Your app contains embedded private keys or keystore files

Hi all,

Did anyone receive email notification from Google like this before? It mention about my private keys is not well protected. I am not sure what it means and I did provide strong password for the keystone.

I am using Corona SDK to develop this app for trial purpose. It might be the reason that trigger the warning email. I read other forum Basic4Android framework also has one user having this issue.

This is a notification that your app(xxx), contains one or more private keys or keystore files embedded in its published apk as listed at the end of this email. These embedded items can be accessed by third parties, which can raise a variety of different security concerns depending on what the key is used for. For example, if the private key is the signing key for your application, a third party could sign and distribute apps that replace your authentic apps or corrupt them. Such a party could also sign and distribute apps under your identity.

As a general security practice, we strongly recommend against embedding private keys and keystore files in apps, even if the keys are password protected or obfuscated. The most effective way to protect your private key and keystore files is not to circulate them.

Please remove your private keys and keystore files from your app at your earliest convenience. Each app is different, but if you aren’t sure how to locate the keys and keystore files in your app, you can try looking for files with the “keystore” file extension and grepping for “PRIVATE KEY”. For more information about keeping your key secure, please see https://developer.android.com/tools/publishing/app-signing.html.

You have a responsibility as a developer to secure your private key properly, at all times. Please note, while it’s unclear whether these specific issues affect your application, applications with vulnerabilities that expose users to risk of compromise may be considered “dangerous products” and subject to removal from Google Play.

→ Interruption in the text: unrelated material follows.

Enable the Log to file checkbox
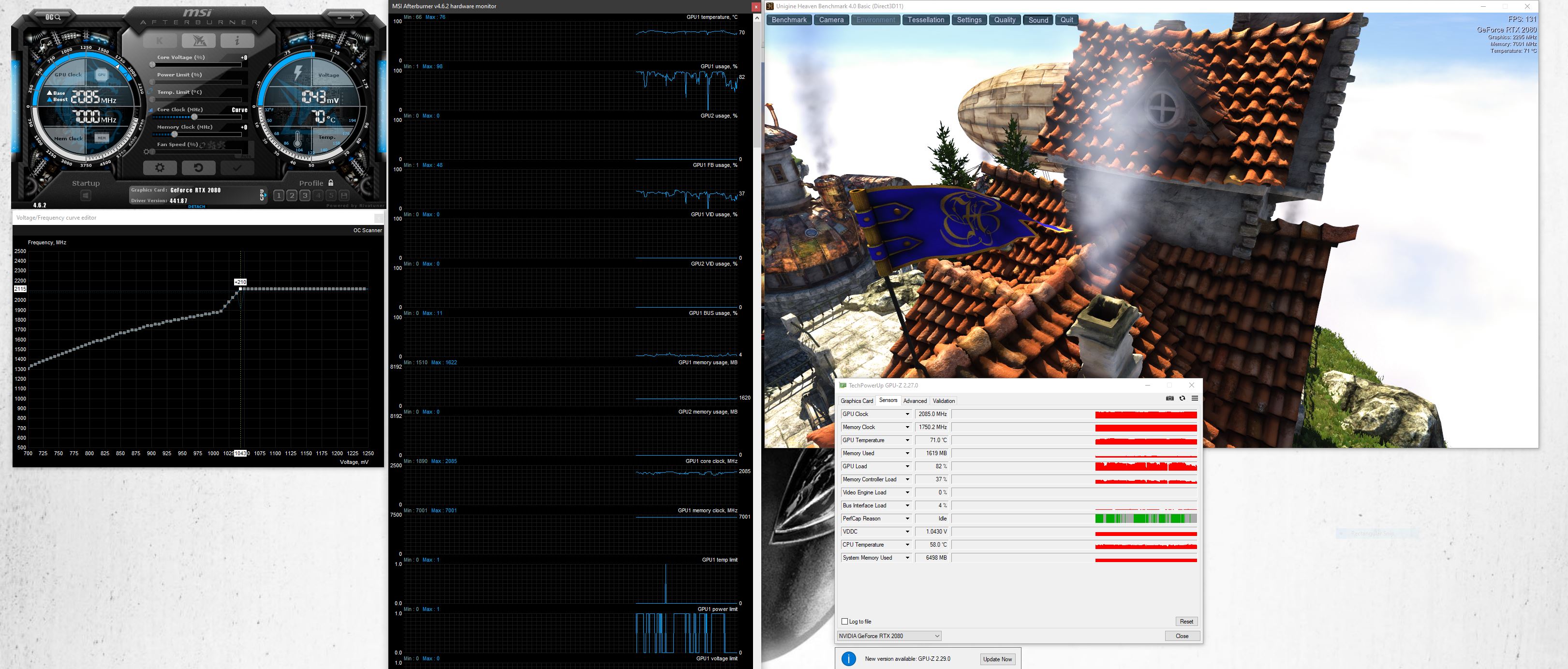The image size is (1568, 669). point(845,622)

I think maybe you embedded your keystore inside the apk file.

Yes. I guess CoronaSDK is causing the issue.

you sure your private key is not in the same directory as the rest of your project code? if so, that is your problem, not corona sdk

Nope. There is no physical folder in CoronaSDK. Google mention the private key is in folder asset but I cannot control which folder they will put the private key.

All my code is sent to their server in order to publish apk. After that their server will compile the code and return a complete APK file to me. I have to sign the APK file manually using command prompt keytool. Maybe because I am using existing keystore from eclipse project?

Anyway, I didn’t use CoronaSDK already. Their support in Android also quite bad because many devices cannot run properly. They are more focus on iOS enhancement than Android.